Uncommon Ground: Land Art in Britain comes to Cardiff

Kicking my heels in Cardiff last week I decided to escape the madness and musak of Queen Street at Christmas and headed off to the National Museum of Wales www.museumwales.ac.uk  for a couple of hours.  There are rich pickings in the museum’s galleries at the moment – an exhibition of Peter Blake’s tiny, wonderful and obsessive illustrations of Dylan Thomas’ ‘Under Milk Wood’ and another on the life of Alfred Russell Wallace. But the exhibition that enticed me first from the café and the frangipan mince pie, was the one exploring Land Art in Britain  between 1966 and 1979.

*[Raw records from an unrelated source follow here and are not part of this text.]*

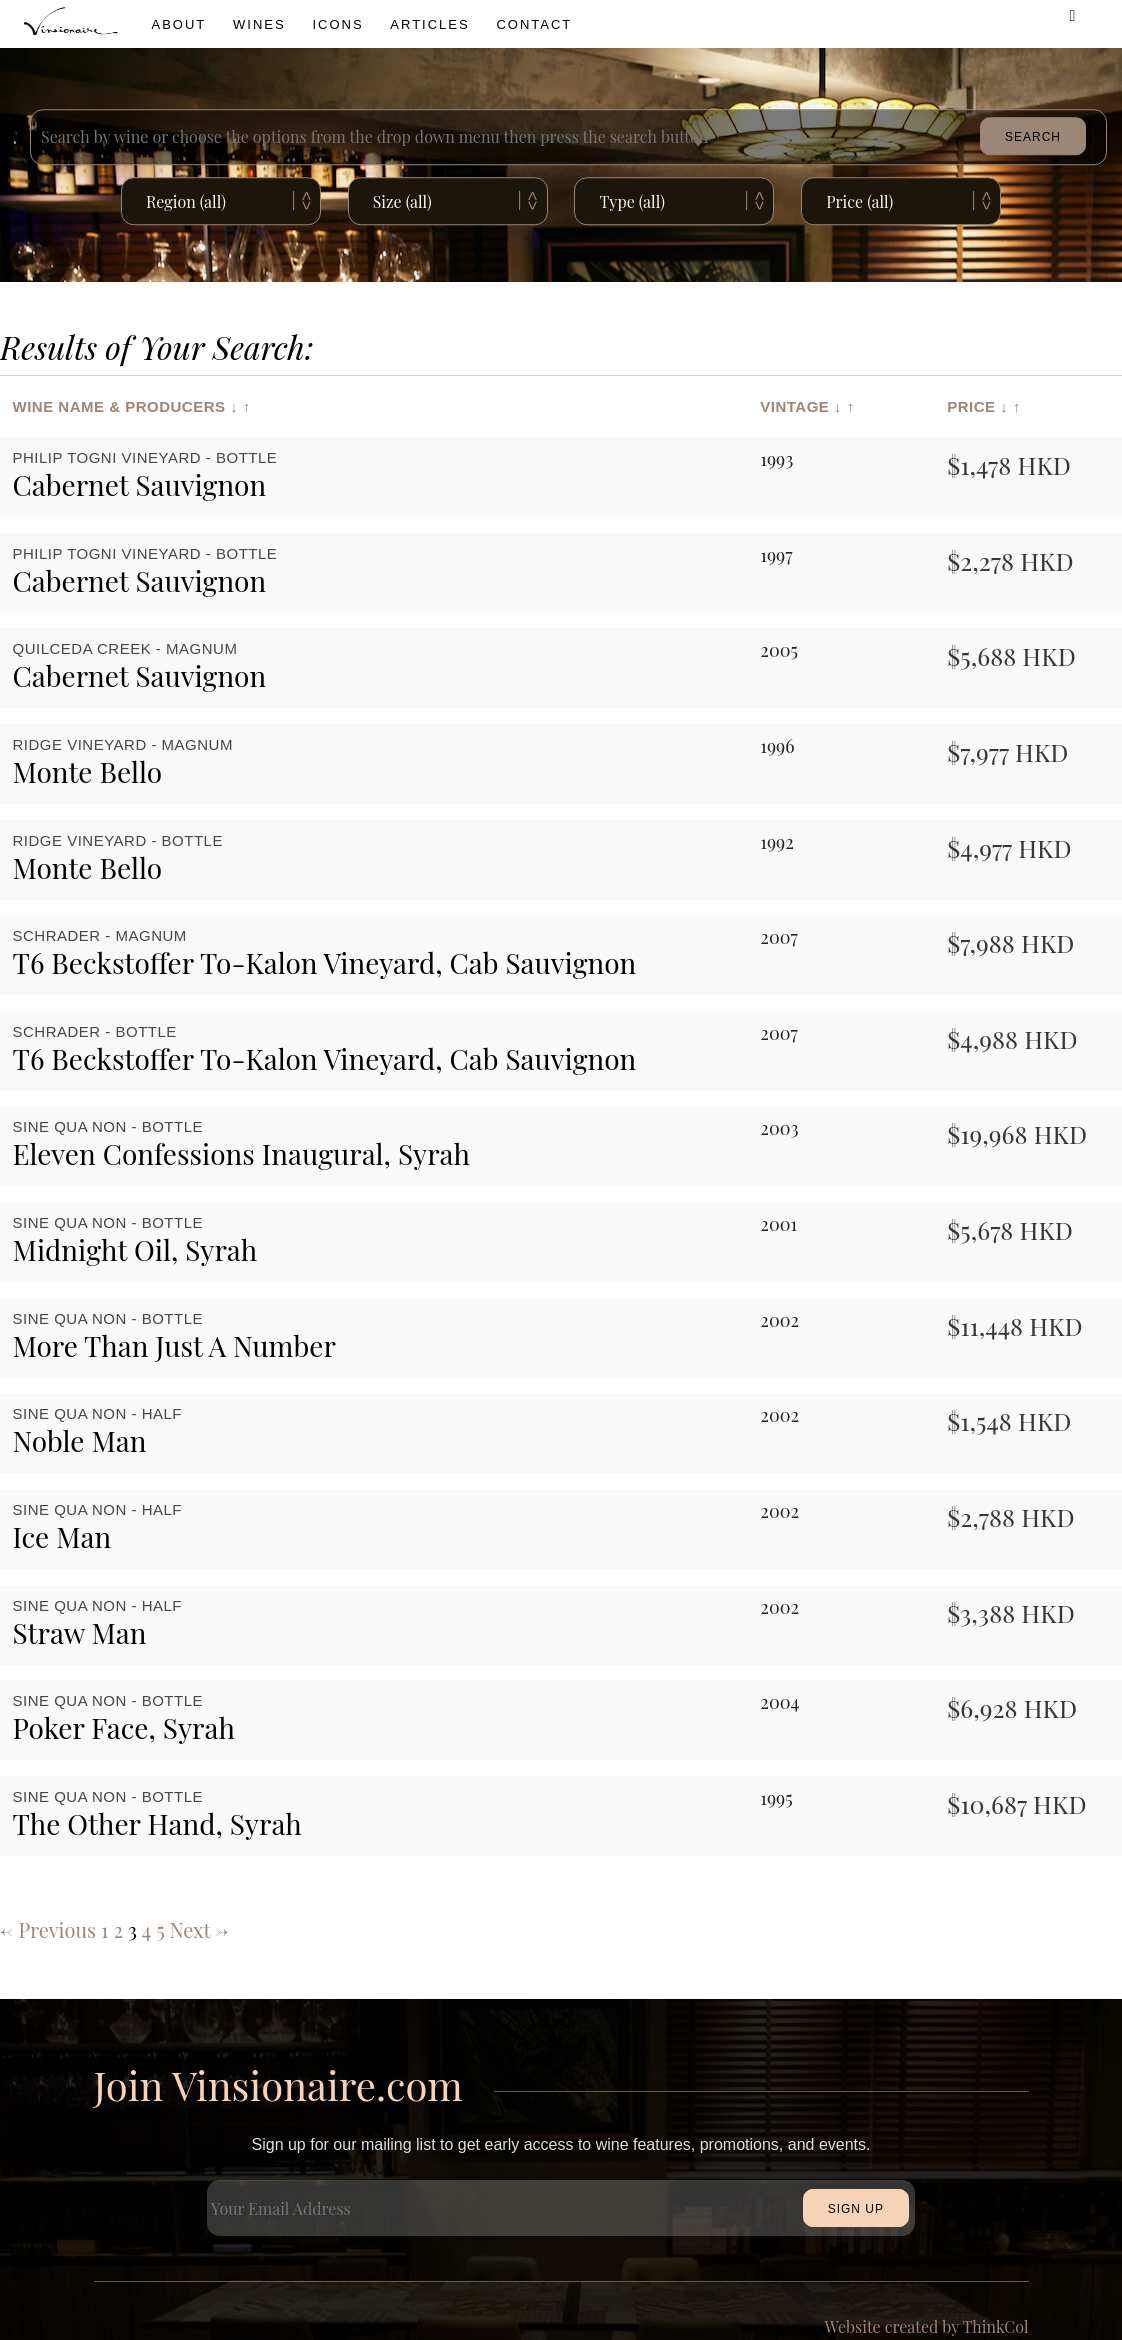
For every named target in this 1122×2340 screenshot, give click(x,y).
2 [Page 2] (118, 1929)
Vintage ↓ (801, 406)
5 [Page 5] (160, 1929)
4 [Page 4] (147, 1929)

This is a touring exhibition from the Arts Council Collection, including works from some notable artists such as Susan Hiller, Antony Gormley, Richard Long, Tony Cragg  and David Nash. It attempts to illustrate how artists over the past 50 years have moved out of the confines of galleries to forge their art in the outdoor landscape. Charles Darwent gave the exhibtion glowing praise back in January http://www.independent.co.uk/arts-entertainment/art/reviews/charles-darwent-on-uncommon-ground-land-art-in-britain-it-may-not-be-big-but-it-is-clever-8612321.html but I struggled to understand how this rather tired looking collection told a story about the development of Land Art in Britain. The interpretation was a bit too sparse and the vast white exhibition space and silent roaming of the two keeper seemed to dull any sense of vibrancy and vitality in the pieces.It felt so different to the ‘Heaven and Earth’ exhibition of Richard Long’s work in the Tate Britain back in 2009 (http://www.tate.org.uk/whats-on/tate-britain/exhibition/richard-long-heaven-and-earthprogress) which had radiated so much energy and had left me longing to leave my job to pursue a similar passion.

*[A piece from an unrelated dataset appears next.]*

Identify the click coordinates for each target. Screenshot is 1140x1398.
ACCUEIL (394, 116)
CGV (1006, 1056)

If I lived close to Cardiff I could have gone along to a series of talks and discussions in recent months exploring the status of photography in land art.  I could have listened to the curators introducing the exhibition and explaining the history of the collection, and watched films by artists such as Ian Hamilton Finlay explaining how film has played a key role in the emergence of new forms of landscape art. But I don’t. How frustrating. Time perhaps for the National Museum to invest in  podcasting and other similar tools for its further flung visitors.

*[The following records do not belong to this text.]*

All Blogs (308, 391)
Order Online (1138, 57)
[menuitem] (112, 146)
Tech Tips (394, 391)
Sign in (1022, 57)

Two days later I was travelling down the western edge of Wales and was struck, as ever, by David Nash’s perfect grid formation of white stemmed Himalayan birches in the south Snowdonia landscape. The bark gleamed in neat parallel stripes against the greyish haze of adjacent woodland. The site is known, yet not known  – but seeing it from a distance, year after year, is enough to create an endless fascination with the artist’s work, and the way in which he uses, forms and places natural objects to create a sense of order and aesthetic against a backdrop of infinately ordered chaos that is our natural environment. Somewhere in that same space is the pleached, lattice-branched circle of ash trees, illustrated as a framed set of faded pencil sketches in the Cardiff exhibition. I often wonder how it looks now,  30 years after its planting.